Initiating Phototherapy at Subthreshold LevelsThe Slippery Slope

Author Affiliations
  • 1Department of Pediatrics, University of Washington, Seattle
  • 2Seattle Children’s Hospital, Seattle, Washington
JAMA Pediatr. 2018;172(4):322-324. doi:10.1001/jamapediatrics.2017.5744

Perhaps it is human nature that when given a specific cutoff value for initiating therapy for a specific condition, health care professionals actually begin treatment at ever lower values over time in anticipation of the patient approaching the treatment threshold. This can occur even when the threshold values are established more to provide a wide range of safety than to delineate the line between sick and well.

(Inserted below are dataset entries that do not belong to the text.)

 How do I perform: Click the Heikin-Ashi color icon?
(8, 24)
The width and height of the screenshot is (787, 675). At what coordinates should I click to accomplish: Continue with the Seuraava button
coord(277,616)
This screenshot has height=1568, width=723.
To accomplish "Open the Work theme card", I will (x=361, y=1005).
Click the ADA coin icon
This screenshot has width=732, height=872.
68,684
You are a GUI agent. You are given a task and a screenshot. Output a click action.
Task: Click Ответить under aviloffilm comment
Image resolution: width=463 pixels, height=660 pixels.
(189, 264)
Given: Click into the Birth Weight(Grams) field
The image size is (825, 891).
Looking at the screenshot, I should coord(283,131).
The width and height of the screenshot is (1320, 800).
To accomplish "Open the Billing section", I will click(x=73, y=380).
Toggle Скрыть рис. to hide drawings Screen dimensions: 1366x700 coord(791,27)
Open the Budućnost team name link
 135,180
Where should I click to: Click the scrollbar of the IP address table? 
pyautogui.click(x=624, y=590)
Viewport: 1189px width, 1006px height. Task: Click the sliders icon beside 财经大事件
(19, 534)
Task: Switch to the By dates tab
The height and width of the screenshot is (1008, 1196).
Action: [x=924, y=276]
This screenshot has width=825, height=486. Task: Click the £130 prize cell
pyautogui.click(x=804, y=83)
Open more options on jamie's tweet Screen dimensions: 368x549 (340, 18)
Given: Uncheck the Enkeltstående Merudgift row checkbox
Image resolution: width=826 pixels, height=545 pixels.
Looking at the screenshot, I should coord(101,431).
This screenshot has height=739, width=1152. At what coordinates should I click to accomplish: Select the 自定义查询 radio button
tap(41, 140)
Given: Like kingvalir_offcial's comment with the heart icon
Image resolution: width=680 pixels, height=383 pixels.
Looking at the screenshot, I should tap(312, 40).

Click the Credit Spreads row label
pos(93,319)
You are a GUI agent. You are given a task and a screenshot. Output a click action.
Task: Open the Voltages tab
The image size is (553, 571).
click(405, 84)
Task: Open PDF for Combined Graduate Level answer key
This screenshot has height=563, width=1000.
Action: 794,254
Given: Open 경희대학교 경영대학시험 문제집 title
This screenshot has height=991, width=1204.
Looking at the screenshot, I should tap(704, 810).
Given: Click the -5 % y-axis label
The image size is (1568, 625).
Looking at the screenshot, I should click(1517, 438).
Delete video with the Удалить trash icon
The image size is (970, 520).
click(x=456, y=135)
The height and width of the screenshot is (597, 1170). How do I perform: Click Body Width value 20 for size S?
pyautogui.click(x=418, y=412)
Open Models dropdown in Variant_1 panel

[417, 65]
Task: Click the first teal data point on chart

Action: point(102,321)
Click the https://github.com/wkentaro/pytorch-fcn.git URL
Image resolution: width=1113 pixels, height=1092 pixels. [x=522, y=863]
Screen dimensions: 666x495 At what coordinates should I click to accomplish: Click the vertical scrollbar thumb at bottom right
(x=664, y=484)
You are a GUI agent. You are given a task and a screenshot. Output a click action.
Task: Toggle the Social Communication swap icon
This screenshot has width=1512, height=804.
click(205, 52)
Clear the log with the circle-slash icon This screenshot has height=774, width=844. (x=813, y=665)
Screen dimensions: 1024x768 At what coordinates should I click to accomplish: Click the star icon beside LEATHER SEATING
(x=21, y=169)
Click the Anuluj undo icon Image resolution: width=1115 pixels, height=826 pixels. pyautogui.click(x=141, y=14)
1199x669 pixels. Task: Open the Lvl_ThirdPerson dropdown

This slippery slope effect is dramatically illustrated in the report by Wickremasinghe et al1 in this issue of JAMA Pediatrics. These investigators report that in a large health care organization (Kaiser Permanente Northern California hospitals), phototherapy was frequently initiated in newborns with total serum bilirubin (TSB) levels 0.1 to 3.0 mg/dL below the treatment threshold recommended in the 2004 American Academy of Pediatrics (AAP) hyperbilirubinemia guideline, which takes into account a neonate’s age (by hours), TSB level, and neurotoxicity risk factors.2 Over a 5-year period (2010-2014), among 25 895 newborns with TSB levels within this range during their birth hospitalizations, 4956 (19.1%) received phototherapy. Ostensibly, phototherapy was initiated at subthreshold TSB levels to prevent hospital readmissions. In fact, the investigators found that this early use of phototherapy was effective in preventing readmissions; only 4.9% of newborns receiving phototherapy when their TSB levels were subthreshold were readmitted compared with 12.8% of those with similar TSB levels who did not receive phototherapy during their birth hospitalization. Unfortunately, the use of subthreshold phototherapy increased the average length of stay during the birth hospitalization by approximately 22 hours, and the calculated number needed to treat to prevent 1 readmission was 14, suggesting that this practice led to substantial unnecessary treatment.